▶ [Required work]:
Leave every picture out, and retype all the remaining records exactly.

── Input for this task ──

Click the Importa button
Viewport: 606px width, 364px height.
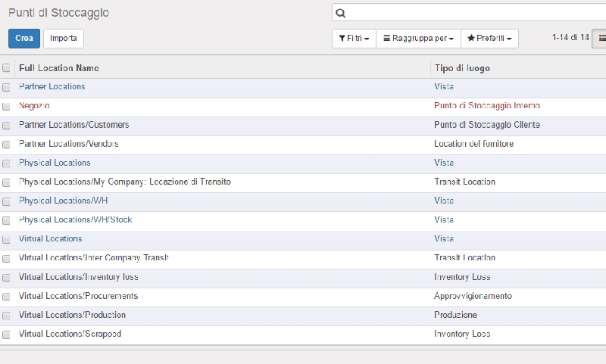point(64,38)
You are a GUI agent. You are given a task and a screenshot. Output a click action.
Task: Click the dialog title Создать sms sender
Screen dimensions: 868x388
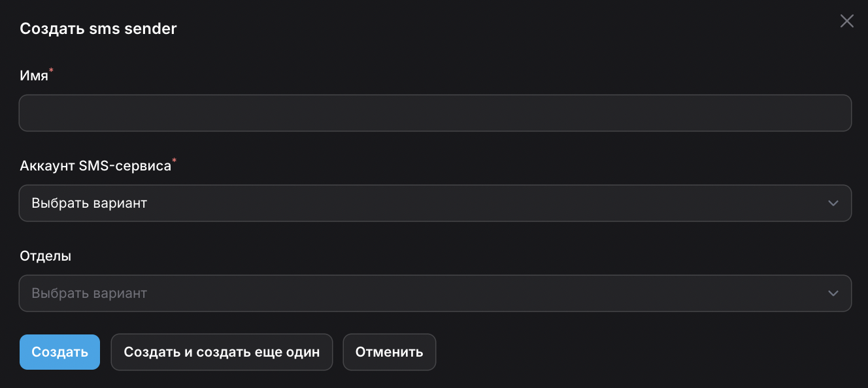tap(98, 29)
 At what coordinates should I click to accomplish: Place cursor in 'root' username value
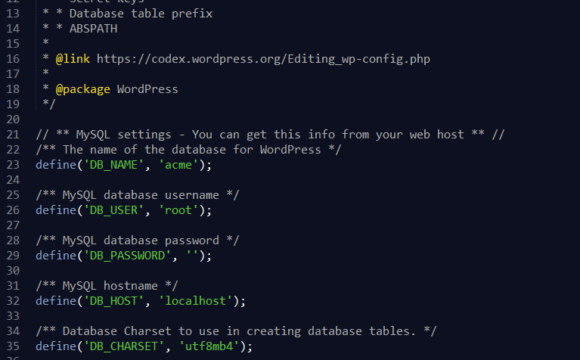tap(178, 210)
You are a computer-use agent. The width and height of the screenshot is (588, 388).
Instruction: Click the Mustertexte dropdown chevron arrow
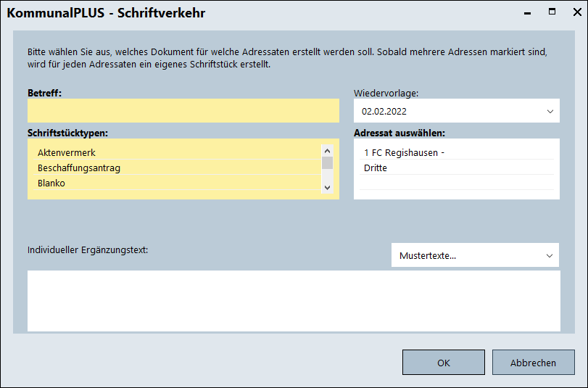549,255
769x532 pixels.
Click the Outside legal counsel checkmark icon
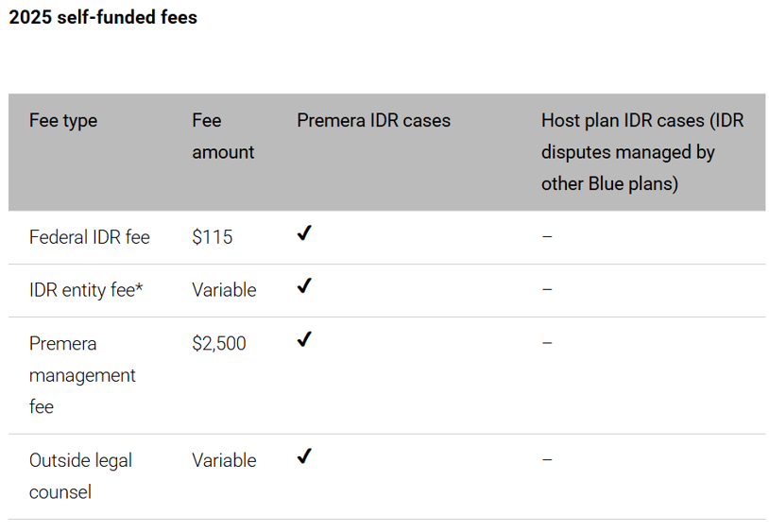pos(304,457)
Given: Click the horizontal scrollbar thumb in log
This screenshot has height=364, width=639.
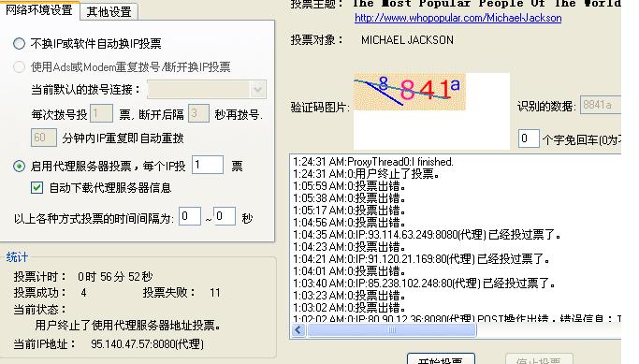Looking at the screenshot, I should click(392, 329).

───

▶ [Response area]:
Click the Importa button
Viewport: 606px width, 364px height.
point(64,38)
You are a GUI agent. You are given a task and a screenshot. Output a click action.
Task: Click the dialog title Создать sms sender
Screen dimensions: 868x388
tap(98, 29)
 At what coordinates should I click to accomplish: Place cursor in 'root' username value
tap(178, 210)
You are a computer-use agent. The width and height of the screenshot is (588, 388).
Instruction: Click the Mustertexte dropdown chevron arrow
549,255
769x532 pixels.
Click the Outside legal counsel checkmark icon
pos(304,457)
Given: Click the horizontal scrollbar thumb in log
This screenshot has height=364, width=639.
Looking at the screenshot, I should click(392, 329).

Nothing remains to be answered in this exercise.